▸ Elenco compiti
A. Estrai dal brano su Moretti, senza alcuna modifica, la parte che si apre con le parole contenenti "Moretti quindi non" e si chiude con "eterno arido presente.".
B. Spiega in una o due frasi perché, secondo il brano su Moretti, la sorella prova disagio.

▸ Brano di testo

◇ ◇ ◇ ◇

Il ricordo, di conseguenza, risulta essere l’unico porto sicuro cui approdare per difendersi dall’angoscia. Scrive infatti Moretti in una pagina autobiografica: «Il passato è la mia sola ricchezza e, dirò, il mio avvenire alla rovescia […]. Tutta la fede, tutte le speranze che si sogliono porre nell’avvenire, io le porrò nel passato, e se una frase fatta come “ipotecare l’avvenire” avrà un senso per me, vorrà dire che ipotecherò proprio il mio passato fino ad annetterlo tutto, fino a divorarlo, come le ipoteche divorano la proprietà degli immobili. Che m’importa di quel che mi riserba la vita? M’importa di quel che ho già visto e che voglio rivedere e rivivere, non più alla maniera degli altri, non più in servizio della fatalità, ma sì, finalmente, a mio modo […]. Solo così potrò dare un senso alla vita, alle cose che quasi non l’ebbero».
Moretti quindi non ha nessuna voglia di scoprire come evolverà la sua vita e, nel caso specifico della sorella, di fare i conti con un rapporto che, rispetto all’infanzia, si è necessariamente complicato. I cambiamenti sono per lui drammaticamente sconvolgenti, e risultano gestibili solo nel momento in cui la sorella getta la maschera e riconosce, in confidenza, il proprio disagio. Il matrimonio, infatti, l’ha catapultata in un ambiente estraneo e a tratti ostile; e, soprattutto, la prospettiva della maternità, lungi dal configurarsi come motivo di speranza, risulta essere in realtà una sorta di prigione destinata a cristallizzare l’esistenza in un eterno arido presente.

◇ ◇ ◇ ◇

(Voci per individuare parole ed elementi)

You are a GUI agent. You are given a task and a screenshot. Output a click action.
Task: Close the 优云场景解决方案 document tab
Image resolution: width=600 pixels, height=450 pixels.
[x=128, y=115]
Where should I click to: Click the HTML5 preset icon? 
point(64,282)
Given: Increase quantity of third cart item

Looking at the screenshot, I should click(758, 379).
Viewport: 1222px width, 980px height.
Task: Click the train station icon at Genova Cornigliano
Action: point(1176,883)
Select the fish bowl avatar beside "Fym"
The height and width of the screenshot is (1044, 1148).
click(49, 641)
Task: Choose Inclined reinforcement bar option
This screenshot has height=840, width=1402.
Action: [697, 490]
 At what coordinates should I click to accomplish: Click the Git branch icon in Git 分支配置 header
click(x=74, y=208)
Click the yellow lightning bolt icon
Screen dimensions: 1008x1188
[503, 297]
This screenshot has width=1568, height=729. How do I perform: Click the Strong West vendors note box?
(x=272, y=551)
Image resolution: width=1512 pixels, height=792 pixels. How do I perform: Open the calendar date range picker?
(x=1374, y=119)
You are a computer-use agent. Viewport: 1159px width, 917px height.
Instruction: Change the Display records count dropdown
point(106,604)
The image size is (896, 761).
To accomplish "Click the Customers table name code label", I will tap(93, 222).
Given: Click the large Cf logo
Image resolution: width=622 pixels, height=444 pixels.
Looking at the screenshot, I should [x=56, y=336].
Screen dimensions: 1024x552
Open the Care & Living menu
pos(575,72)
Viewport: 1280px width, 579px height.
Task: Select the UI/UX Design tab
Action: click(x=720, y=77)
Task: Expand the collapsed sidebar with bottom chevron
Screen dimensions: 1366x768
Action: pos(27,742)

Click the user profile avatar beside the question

◇ ◇ ◇ ◇

▸ Risposte date
A.
Moretti quindi non ha nessuna voglia di scoprire come evolverà la sua vita e, nel caso specifico della sorella, di fare i conti con un rapporto che, rispetto all’infanzia, si è necessariamente complicato. I cambiamenti sono per lui drammaticamente sconvolgenti, e risultano gestibili solo nel momento in cui la sorella getta la maschera e riconosce, in confidenza, il proprio disagio. Il matrimonio, infatti, l’ha catapultata in un ambiente estraneo e a tratti ostile; e, soprattutto, la prospettiva della maternità, lungi dal configurarsi come motivo di speranza, risulta essere in realtà una sorta di prigione destinata a cristallizzare l’esistenza in un eterno arido presente.

B. Il matrimonio l'ha catapultata in un ambiente estraneo e a tratti ostile. Soprattutto, la prospettiva della maternità non è per lei motivo di speranza, ma una sorta di prigione destinata a cristallizzare l'esistenza in un eterno arido presente.